• **EXERCISE AIM**
Your answer must be exactly the lines from the one containing "Choose Keep Lamp Off option" through the end of the material, both ends included, without pictures.

• **THE DATA**

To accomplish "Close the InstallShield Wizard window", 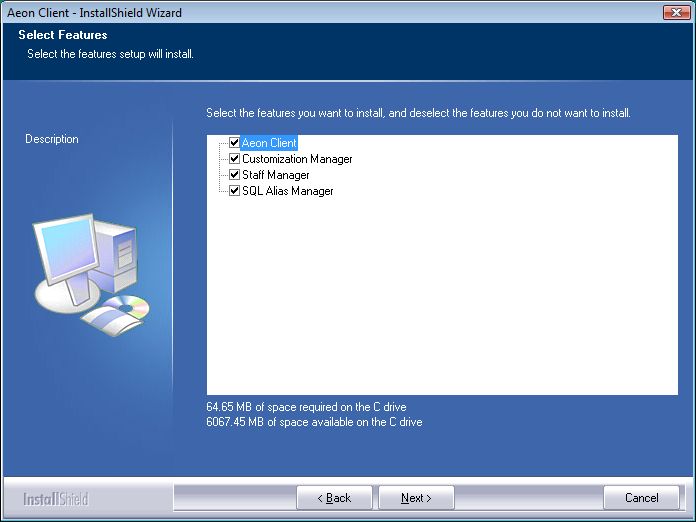I will [678, 12].
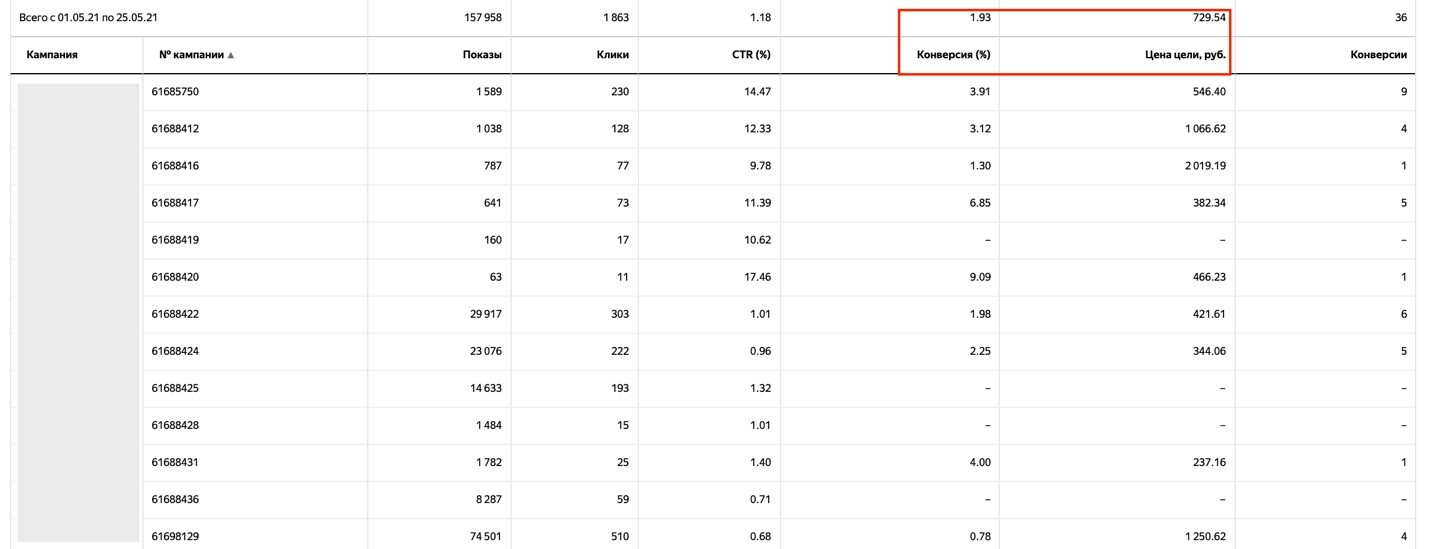Sort by the Конверсии column header
1430x549 pixels.
(1378, 55)
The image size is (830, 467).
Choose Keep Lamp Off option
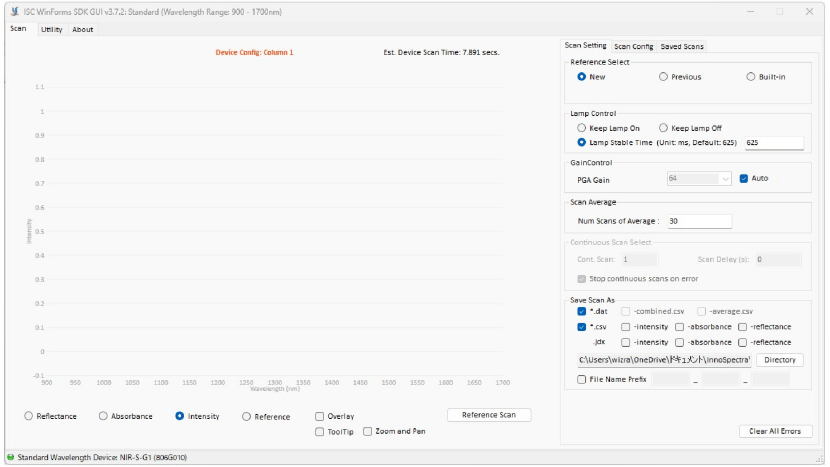tap(663, 128)
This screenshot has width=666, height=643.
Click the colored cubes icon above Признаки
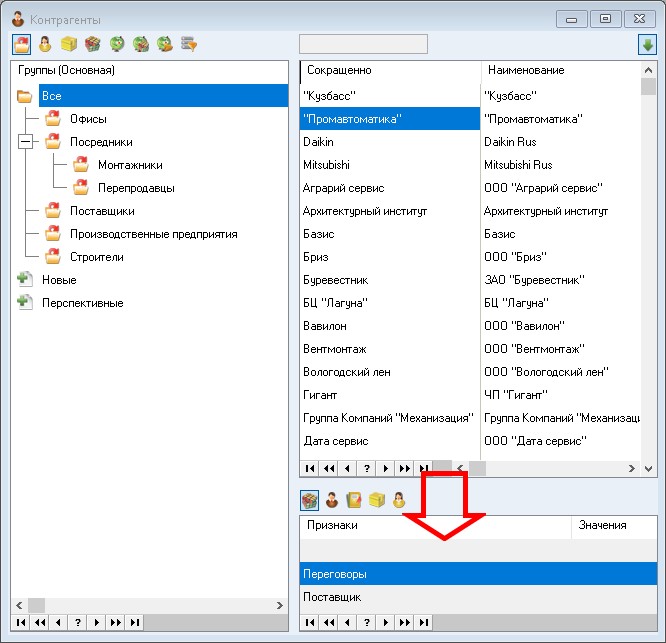[x=311, y=500]
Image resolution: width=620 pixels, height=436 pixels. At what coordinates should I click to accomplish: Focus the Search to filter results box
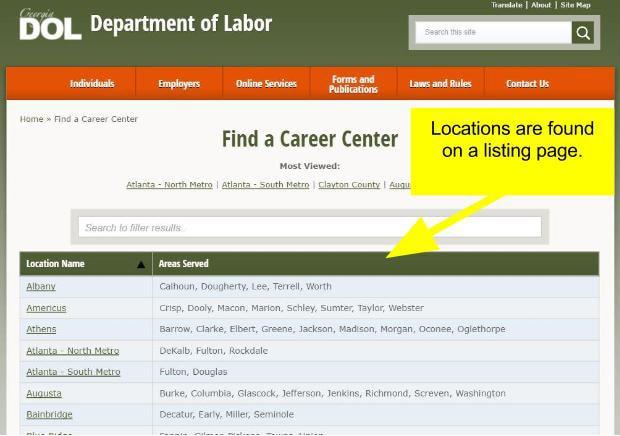310,228
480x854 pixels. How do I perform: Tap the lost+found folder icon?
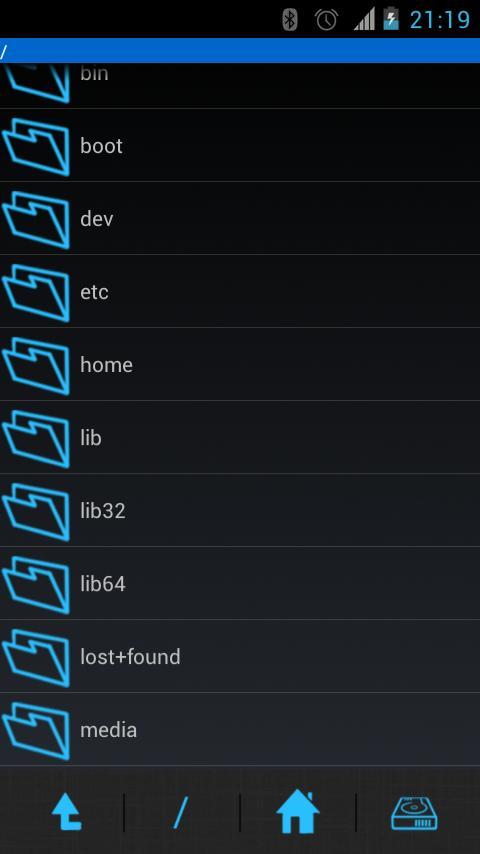click(37, 657)
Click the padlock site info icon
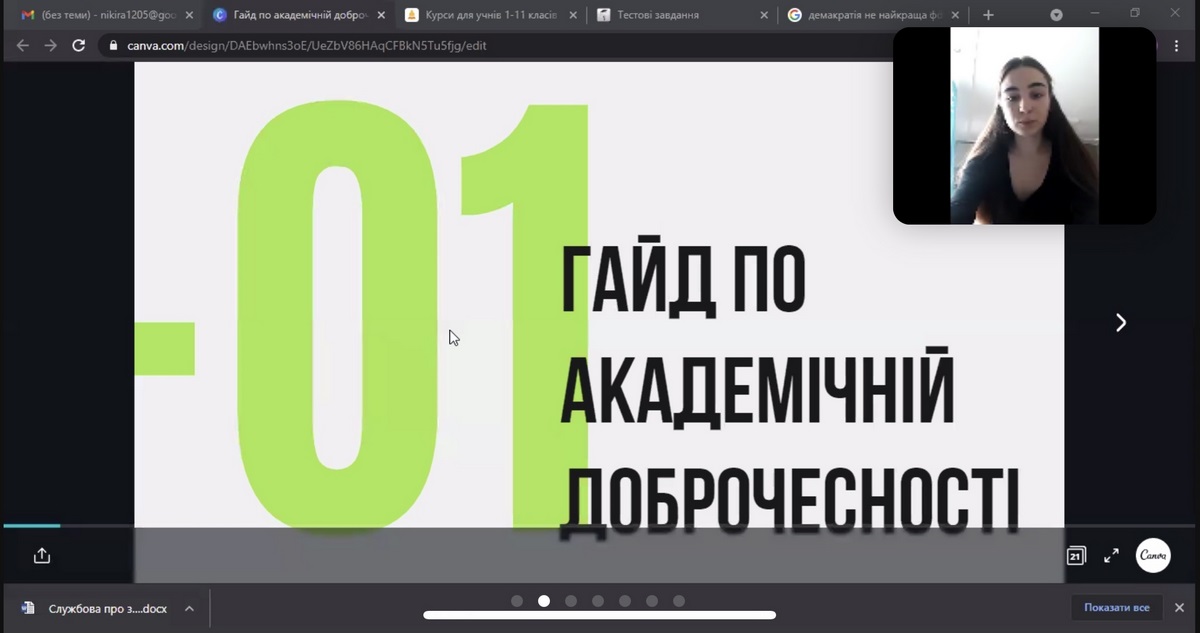This screenshot has height=633, width=1200. point(112,46)
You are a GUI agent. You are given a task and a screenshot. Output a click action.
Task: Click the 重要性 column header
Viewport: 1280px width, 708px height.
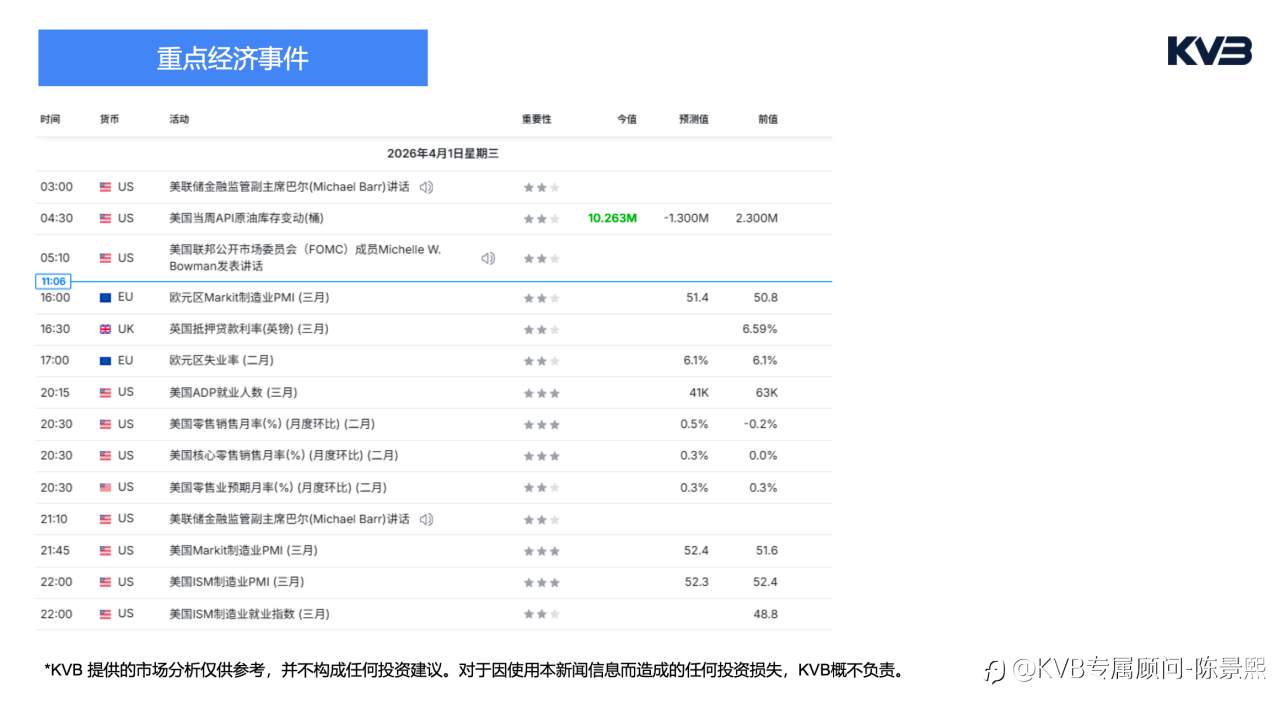pos(536,119)
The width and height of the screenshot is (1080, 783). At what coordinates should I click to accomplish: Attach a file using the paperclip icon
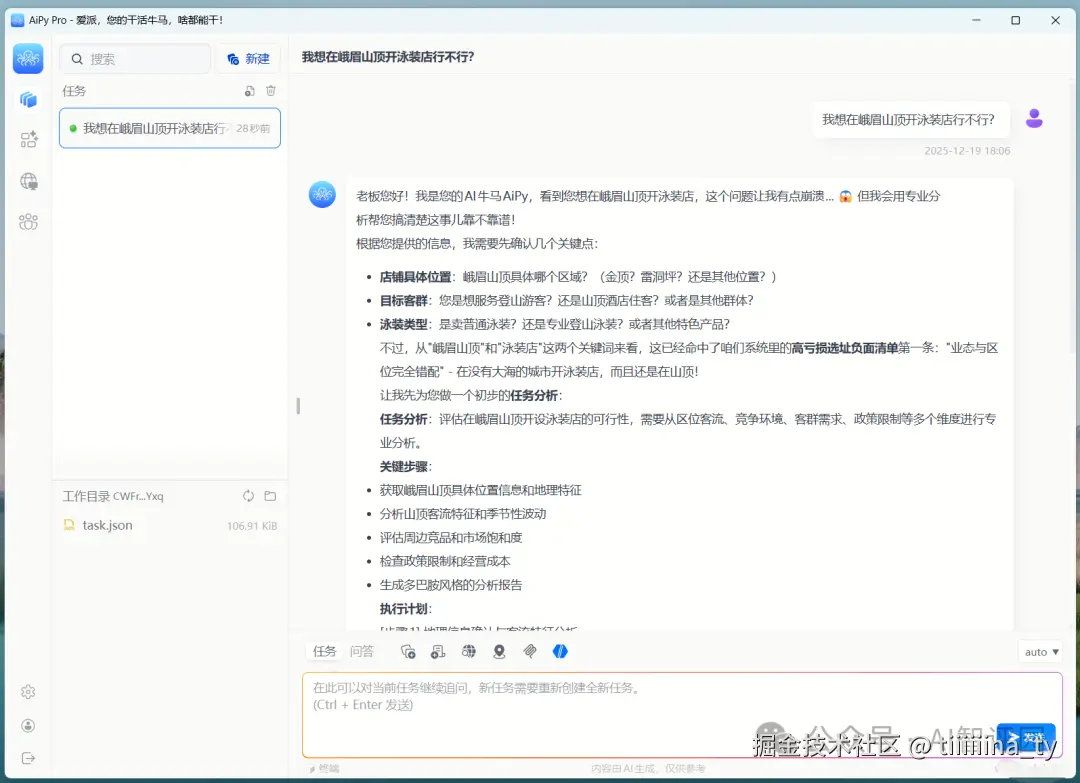530,651
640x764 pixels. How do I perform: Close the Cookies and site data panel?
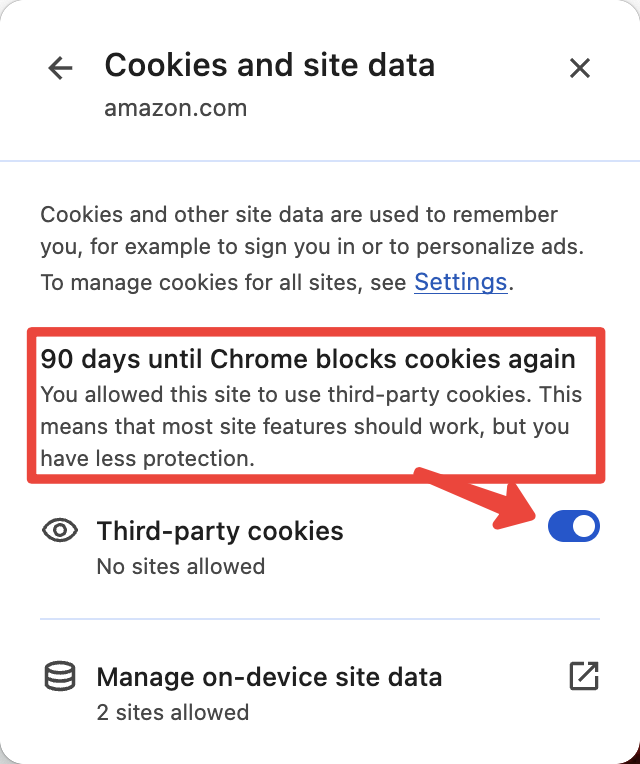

• **ANSWER TO THIS TASK**
Choose Keep Lamp Off option
tap(663, 128)
This screenshot has width=666, height=643.
Click the colored cubes icon above Признаки
[x=311, y=500]
Image resolution: width=620 pixels, height=436 pixels. At what coordinates should I click to accomplish: Focus the Search to filter results box
310,228
480x854 pixels. How do I perform: Tap the lost+found folder icon?
click(37, 657)
Click the padlock site info icon
This screenshot has height=633, width=1200. point(112,46)
You are a GUI agent. You are given a task and a screenshot. Output a click action.
Task: Click the 重要性 column header
Viewport: 1280px width, 708px height.
pos(536,119)
The width and height of the screenshot is (1080, 783). At what coordinates should I click to accomplish: Attach a file using the paperclip icon
530,651
640x764 pixels. How do I perform: Close the Cookies and site data panel?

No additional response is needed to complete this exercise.